People like Solomon Sharpe, of Main Event; Melanie Graham of Palace Amusements; Kamal Bankay of Dream; and Joe Bogdanovich of Downsound Entertainment; have invested and built sound businesses that have generated respectable revenue inflows.

It would be a shame to see them all continually suffer while the Government looks away.

Case in point, take Palace Amusement. For the nine-month period in fiscal year 2021, revenues came to just $95 million, down from $900 million for the same period in the previous year. It suffered a net loss of $254 million compared to a net loss of $49 million as at March 31, 2020.

Joe Bogdanovich

Palace Cineplex in Liguanea and Palace Multiplex in Montego Bay, St James, have been forced into closure as a result of curfews, lockdowns and other COVID protocols.

It’s a bitter pill to have to swallow. Maybe it’s time to consider allowing more people into cinemas while ensuring they keep a safe distance for now. If your capacity was 300 in one space, perhaps 150 to 200 people can work, seeing the positivity rate has now fallen to four per cent.

A venerable company and good corporate citizen, Palace Amusement should not be allowed to go to the wall, particularly after the efforts made to abide by rules and regulations. There is something unjust about that.

Sharpe’s Main Event has definitely upped the ante over the last decade when it comes to the quality of events in Jamaica and the company has listed, encouraging the public to participate in its good fortune.

For the April quarter 2021, Main Event posted revenues of $173.5 million, a 40 per cent decline on the $287 million registered for the same quarter last year. Year to date, revenues show a 61 per cent decline from $855 million in 2020 to $349 million for the year.

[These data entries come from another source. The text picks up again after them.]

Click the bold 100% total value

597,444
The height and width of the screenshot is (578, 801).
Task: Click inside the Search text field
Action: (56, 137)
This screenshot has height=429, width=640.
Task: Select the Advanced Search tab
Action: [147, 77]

This paints a picture of the magnitude of the hits these companies are taking due to no fault of their own. It certainly isn’t as a result of bad management, not understanding their market and being misaligned with their customers.

Surely something can be done to help them? Why should they have to sell parts of a business they have built over years at discount prices in order to merely survive?

Yes, it is not quite FINSAC and having to contend with 80 per cent interest rates, but it getting to something similar.

Back in 1996, former Prime Minister Edward Seaga, speaking before Parliament, said: “No one can forget the suffering and damage of this period: businesses fell apart; household budgets were abandoned; school careers had to be replanned; pensions became meaningless; tenants fought with landlords; thousands became newly poor and the life of the poor deteriorated to the ultimate level the poorest of the poor.”

A quarter of a century later, will a Jamaican government allow this to happen again. Is there nothing it can do?